- [Travail demandé]
[A] Dites si chacune des affirmations (i), (ii) et (iii) est conforme au texte sur le bolchevisme. Pour chacune, répondez par oui ou non et citez mot pour mot le passage qui tranche. (i) Lénine voulait que chaque prolétaire puisse prendre part à la politique de l’État. (ii) Le fossé entre les penseurs marxistes et les masses ouvrières est présenté comme un phénomène propre à la Russie. (iii) Une fois au pouvoir, les bolcheviks ont fait ce qu’ils avaient promis.
[B] Poursuivez le texte sur le bolchevisme à la suite de sa dernière phrase.
#### Texte source ####
Nous n’entendons pas examiner ici les raisons de cette modification structurelle qui n’a été perçue, il faut le dire, que très partiellement, ce qui contribue à perpétuer l’équivoque ; mais nous désirons tenter une explication, valable sur le plan psychologique, de ce phénomène déconcertant au prime abord. Cela revient à déterminer ce qui sépare le bolchevisme politique de Lénine du bolchevisme religieux d’exportation de Staline.


Il semble qu’à l’origine le bolchevisme ne se soit pas présenté comme un système figé érigeant l’oppression morale en moyen et en facteur décisifs. Lénine voulait que chaque prolétaire put intervenir effective-ment dans la politique de 1’Etat. Cependant, Lénine lui-même fut le principal initiateur de cette intransigeance doctrinale fort impressionnante, mais qui, à l’examen, ne semble guère avoir été justifiée par les événements, puisque les bolchevicks au pouvoir furent contraints de faire, pour durer, très exactement le contraire de ce qu’ils avaient promis. Ce qui fit dire très justement à Rosa Luxembourg, dans une brochure prophétique qu’on peut relire actuellement avec le plus grand profit :

« Le danger commence là où, faisant de nécessité vertu, ils (les bolchevicks) créent une théorie de la tactique que leur ont imposée ces conditions fatales, et veulent la recommander au prolétariat international comme le modèle de la tactique socialiste » (1).

Ce qui n’empêchait pas Lénine, quand il le fallait, de louvoyer, de composer, d’atermoyer, avec une sorte d’opportunisme révolutionnaire dont ses soi-disant disciples font actuellement un opportunisme contre-révolutionnaire. Lénine, sans l’avoir voulu consciemment, et avec les meilleures intentions du monde, est donc en partie responsable de l’évolution ultérieure de la tactique qui, maniée par lui, eût pu, peut-être, aboutir à d’autres fins. Entre les mains de Staline, l’intransigeance bolchevique n’est qu’une parodie du bolchevisme primitif, utilisée désormais au pro-fit des intérêts nationaux de la bureaucratie dirigeante en U.R.S.S.

Du moins le bolchevisme initial semble-t-il pouvoir s’expliquer par les conditions particulières du mouvement ouvrier russe. Il existait incontestablement un hiatus entre l’envergure des penseurs marxistes russes et l’incapacité politique des masses ouvrières ; il y avait un large fossé entre l’éducation sociologique de ces masses et les nécessités de la révolution. Ce n’est d’ailleurs pas là phénomène spécifiquement russe, à des degrés près. Le bolchevisme a pensé combler ce fossé en instituant une sorte d’aristocratie révolutionnaire, dont la tâche était de guider vers la victoire un prolétariat à peine éduqué, de formation récente, sans traditions profondes. Ne pouvant s’appuyer sur la conscience révolutionnaire du prolétariat de leur pays, les bolcheviks constitués en parti devaient fatalement substituer à l’idée de la révolution consciemment voulue par les ouvriers et les paysans russes, celle de la révolution dirigée par le parti. Il ne s’agissait plus que de profiter des remous suscités par l’oppression tsariste, par la misère, puis par la guerre, au besoin même de les provoquer et d’attiser artificiellement la flambée. Toutes méthodes qui, par la suite, et sous prétexte qu’elles avaient réussi en Russie, ont été transposées dans les autres pays, et ont constitué pour beaucoup de révolutionnaires l’essentiel de la tactique du bolchevisme. Méthodes qui demeurent toujours chères à diverses variétés de « trotskystes » et de « bolcheviks-léninistes », même lorsqu’ils s’en défendent. C’est à quoi tendent plus ou moins consciemment ceux qui vont rabâchant la notion, d’ailleurs juste en principe, de la nécessité d’un parti révolutionnaire pour faire la révolution.
#### Liste des entrées ####
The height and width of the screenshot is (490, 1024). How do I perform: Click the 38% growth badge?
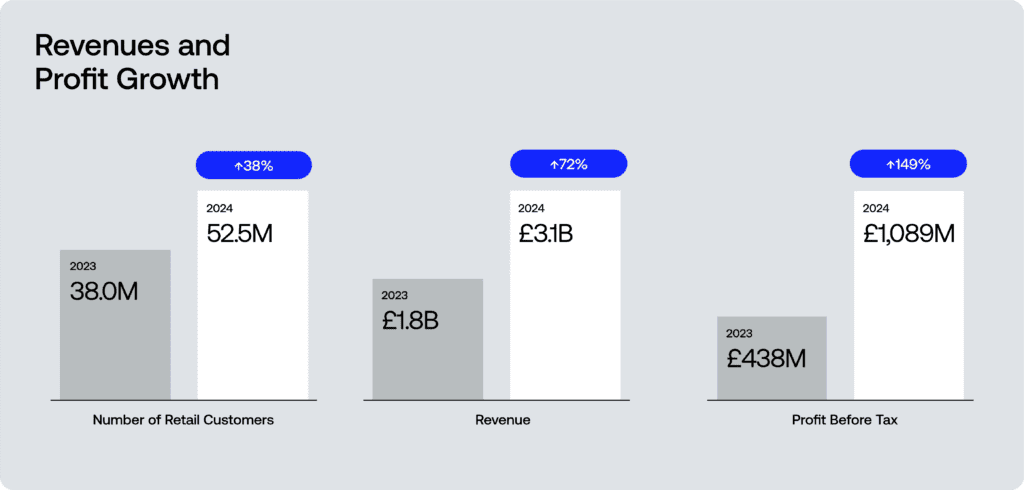coord(253,165)

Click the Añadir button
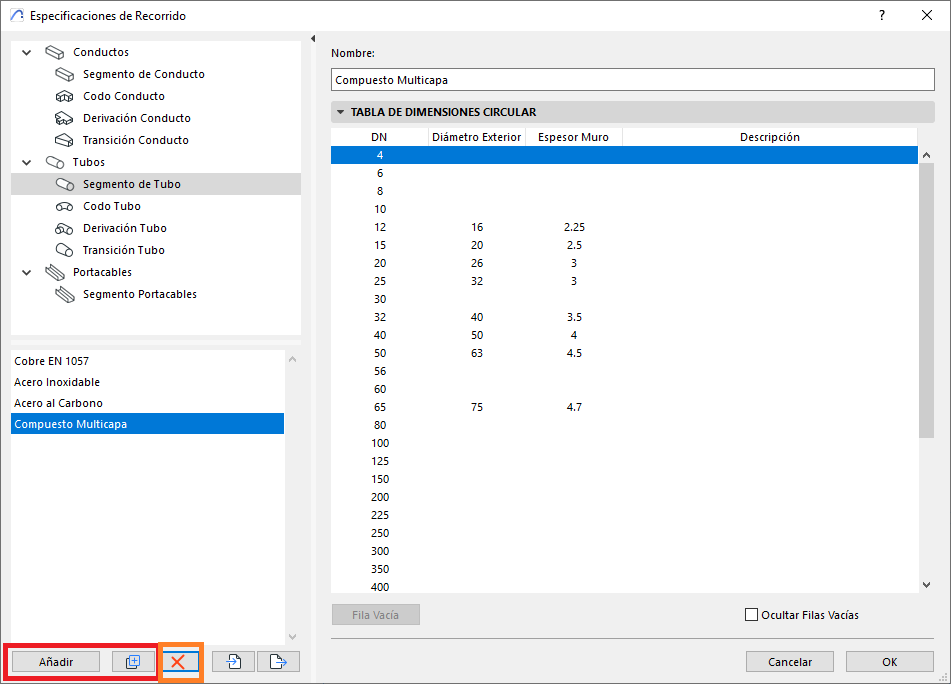point(56,662)
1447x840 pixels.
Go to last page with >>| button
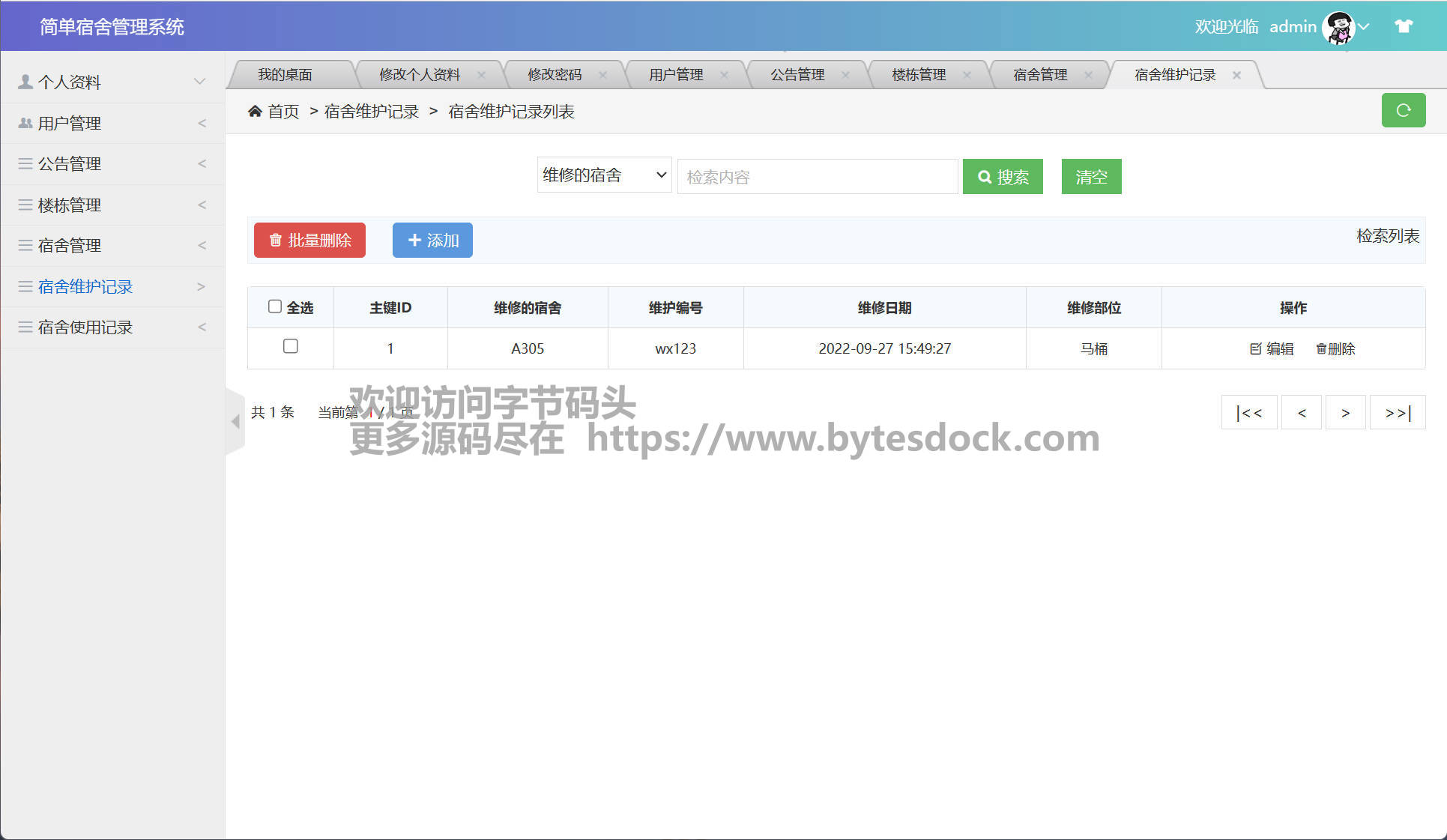pos(1397,413)
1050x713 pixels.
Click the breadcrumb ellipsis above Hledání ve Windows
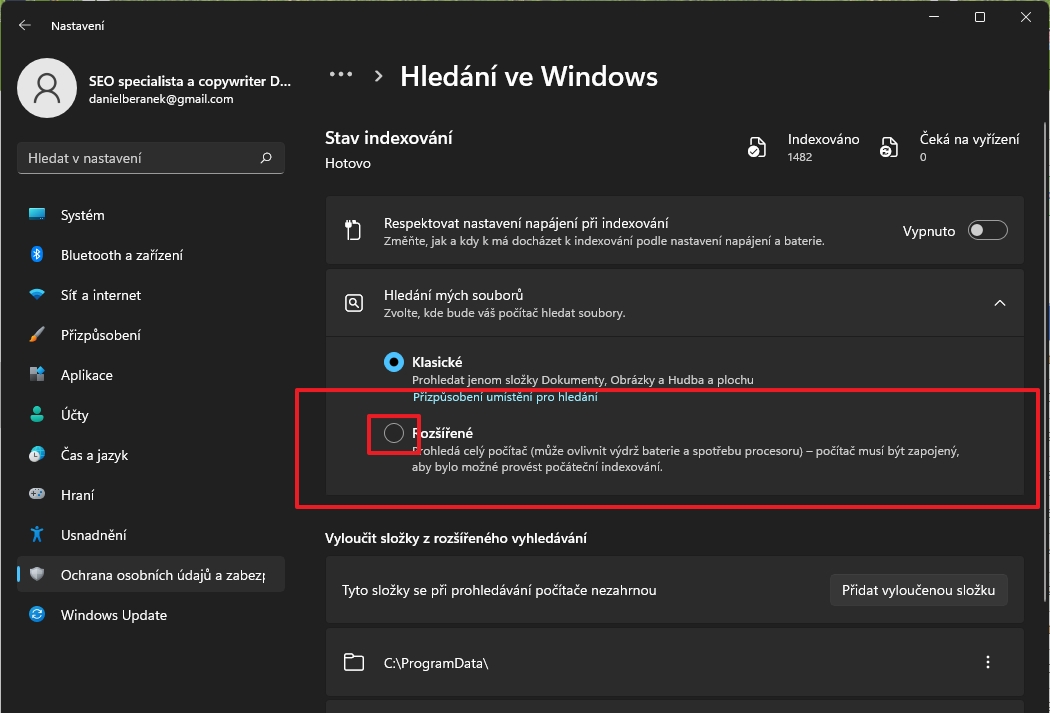tap(341, 74)
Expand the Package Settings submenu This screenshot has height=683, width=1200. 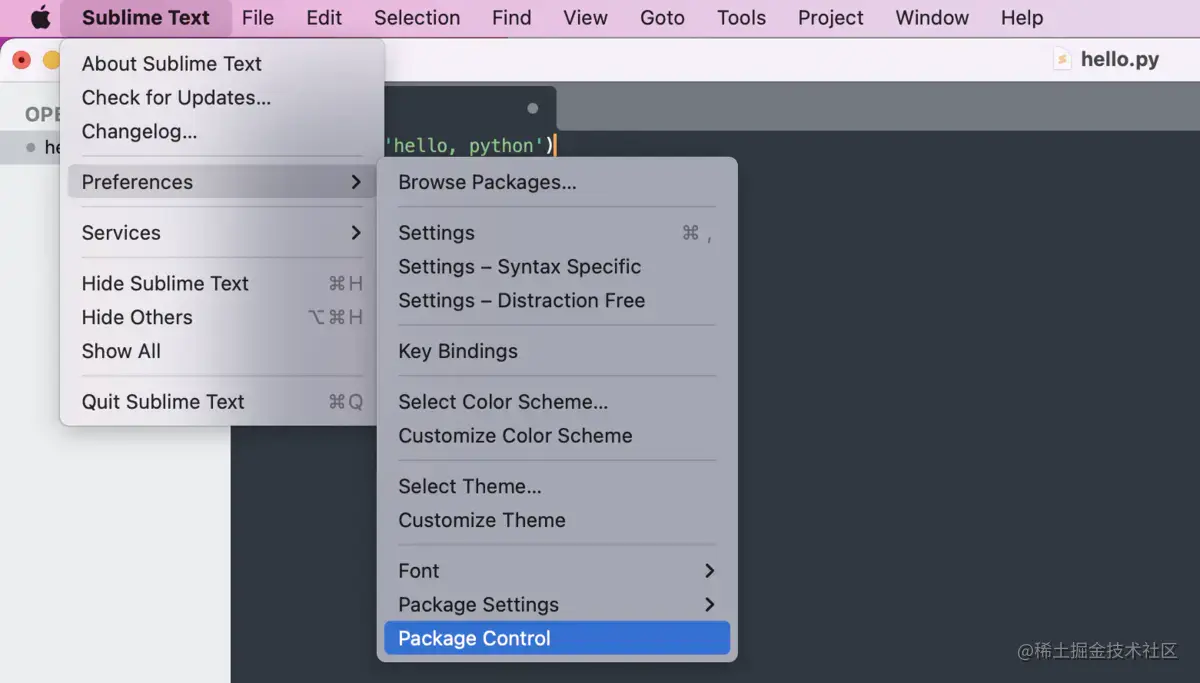[709, 605]
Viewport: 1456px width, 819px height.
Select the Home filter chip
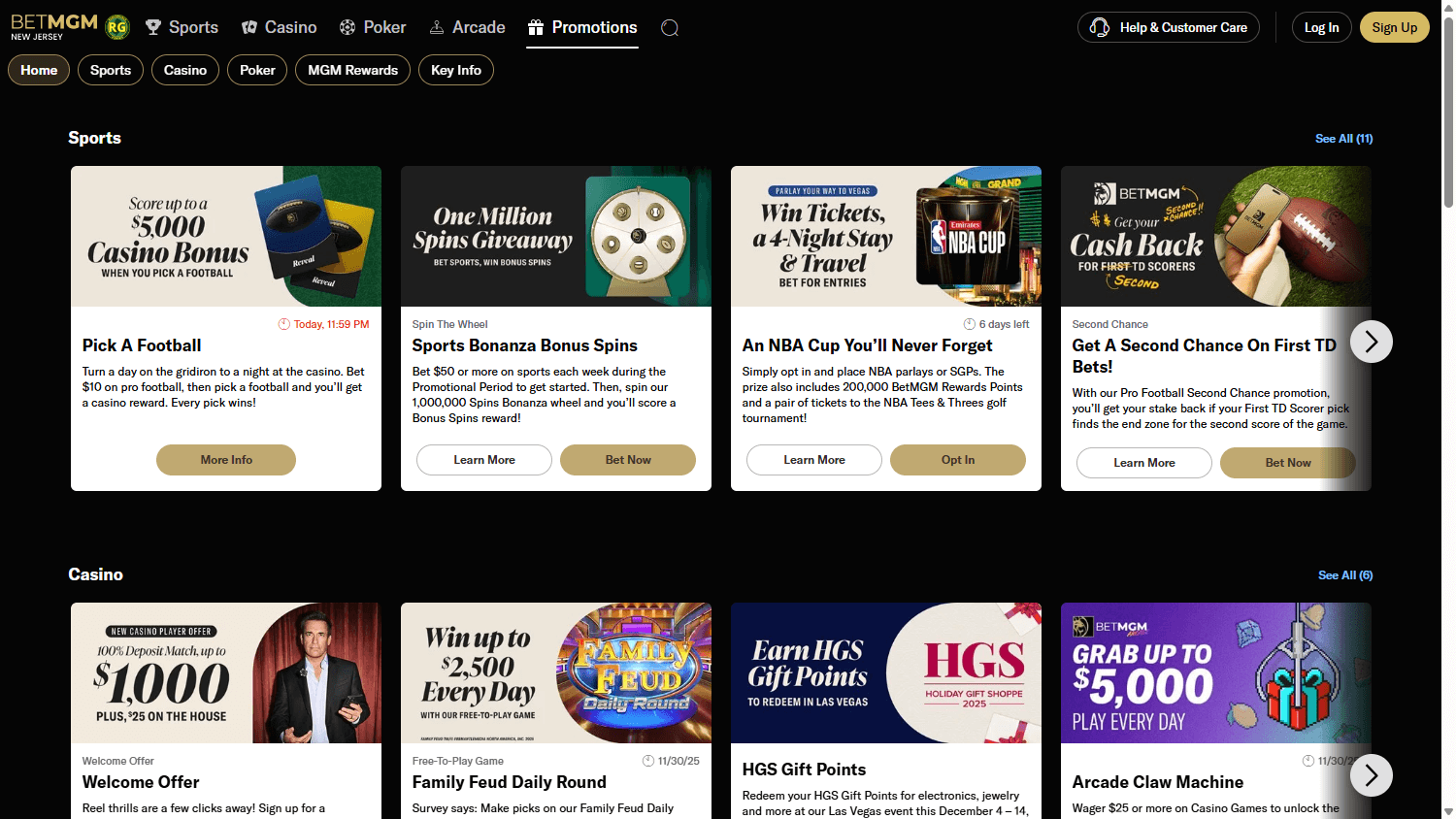point(38,70)
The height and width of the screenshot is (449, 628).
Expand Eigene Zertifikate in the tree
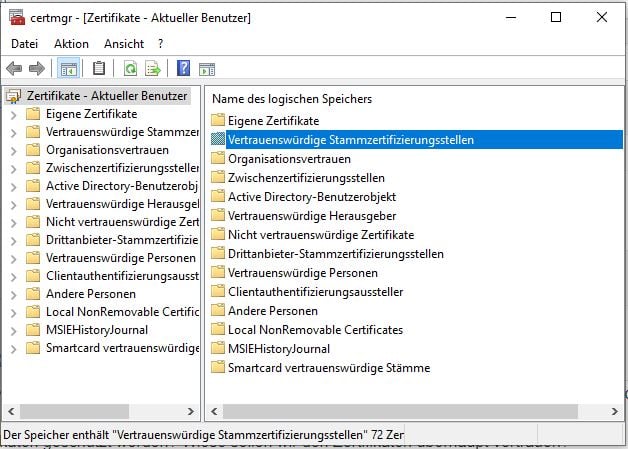tap(13, 114)
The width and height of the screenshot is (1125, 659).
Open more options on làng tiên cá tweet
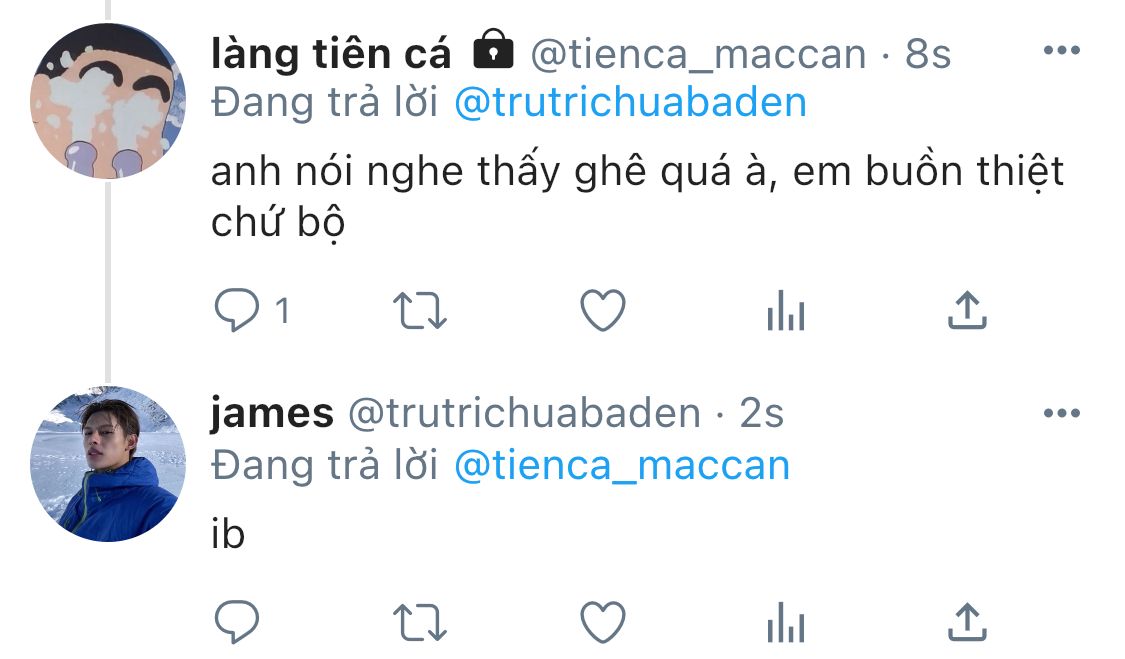(x=1062, y=50)
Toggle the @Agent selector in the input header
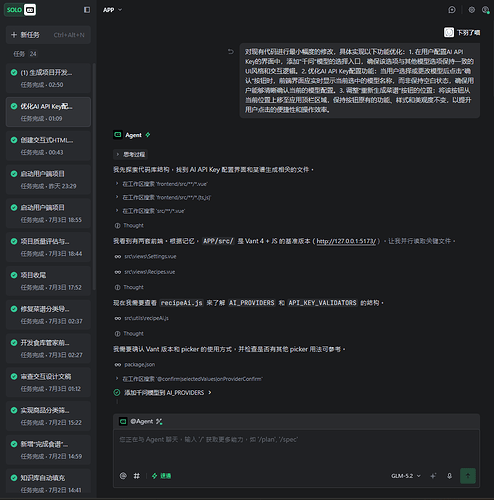 point(141,421)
####
- [Réponses dans ordre]
[A]
(i) Oui : « Lénine voulait que chaque prolétaire put intervenir ».
(ii) Non : « Ce n’est d’ailleurs pas là phénomène spécifiquement russe, à des degrés près. »
(iii) Non : « les bolchevicks au pouvoir furent contraints de faire, pour durer, très exactement le contraire de ce qu’ils avaient promis ».

[B]
A la faveur des circonstances particulières dans lesquelles se trouvait la Russie tsariste vers la fin de la guerre, le bolchevisme a pu triompher, en prenant hardiment la tête et en donnant un but à des mouvements de révolte sporadiques et sans unité, en jetant des mots d’ordre plus opportunistes que socialistes, mais à la mesure du niveau intellectuel des masses en mouvement : la paix, la terre aux paysans. (2) Après comme avant la prise du pouvoir, le parti demeurait idéologiquement bien au-dessus des contingents d’ouvriers et de paysans qui avaient fait la révolution, et dont la conscience des tâches à accomplir, des difficultés à vaincre et des buts à atteindre, demeurait rudimentaire. Par un processus qu’on peut facilement comprendre, le parti au pouvoir, pour triompher du chaos, dut prolonger la période pendant laquelle il exerça sa dictature propre en la nommant « dictature du prolétariat ». Le pouvoir exercé au nom des masses devenait de plus en plus un pouvoir exercé contre les masses, contre leur passivité, leur indolence, et parfois leur hostilité. Cronstadt fut la tragique réaction d’une minorité contre ce despotisme naissant. Face à un prolétariat impréparé, au sein duquel les notions abstraites de socialisme, de marxisme, avaient infiniment moins de résonance que la notion concrète du pain, le Parti, afin de préserver la révolution contre les masses elles-mêmes, devait fatalement accentuer son absolutisme, ou céder la place. Exactement comme un maître d’école contraint ses élèves à la discipline et au travail, à leur corps défendant, et pour ce qu’il estime être leur intérêt. (3).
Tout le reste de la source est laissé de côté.